» ACTION ITEM: Reproduce all of the entries character for character, while leaving out any pictures they contain.

● ● ● ● ●

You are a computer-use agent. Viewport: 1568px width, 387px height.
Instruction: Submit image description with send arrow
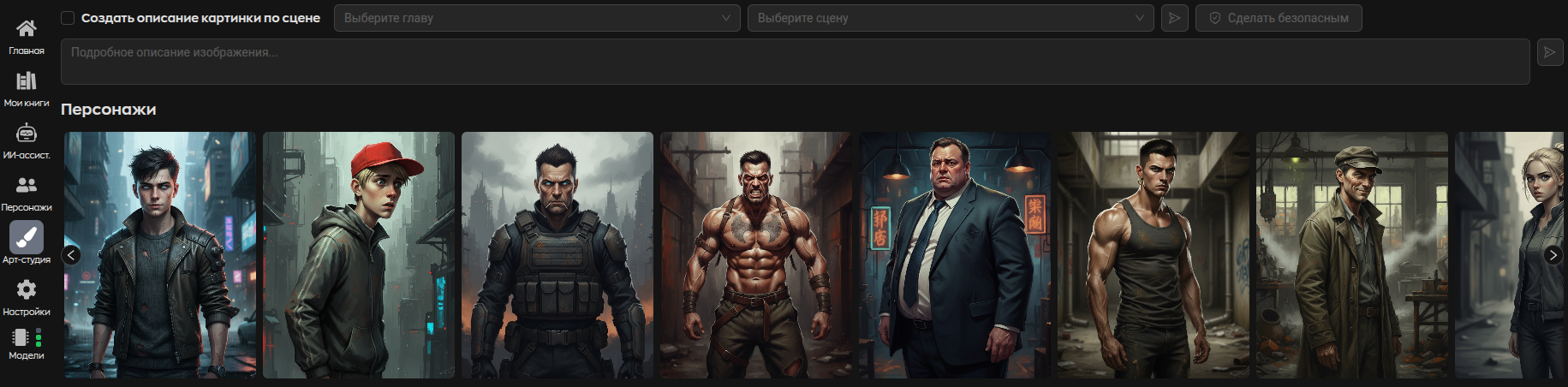[1549, 52]
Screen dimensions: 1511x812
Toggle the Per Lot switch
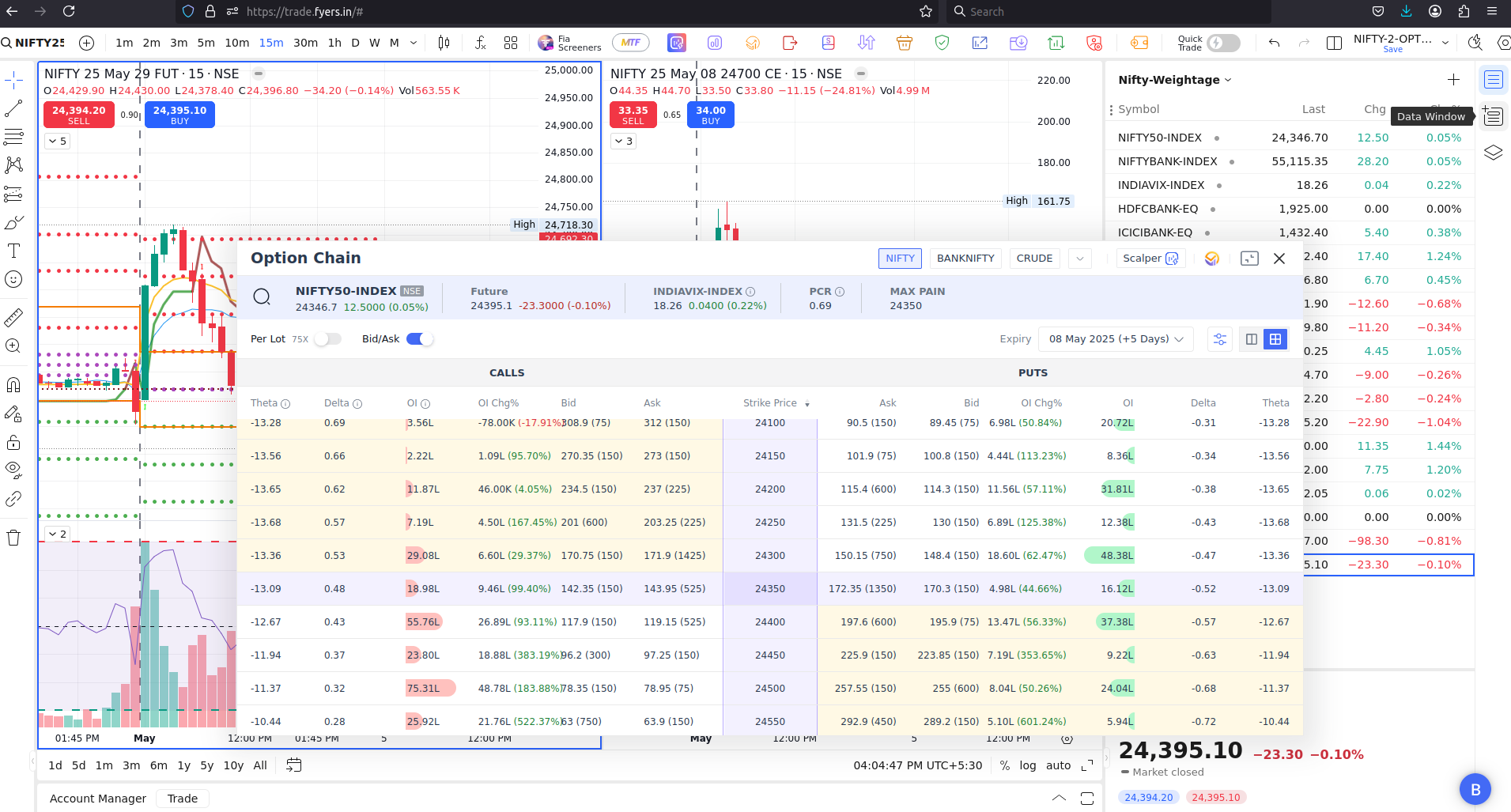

● ● ● ● ●

» WORKED SOLUTION:
You are a computer-use agent. Viewport: 1568px width, 387px height.
Instruction: Submit image description with send arrow
[1549, 52]
Screen dimensions: 1511x812
Toggle the Per Lot switch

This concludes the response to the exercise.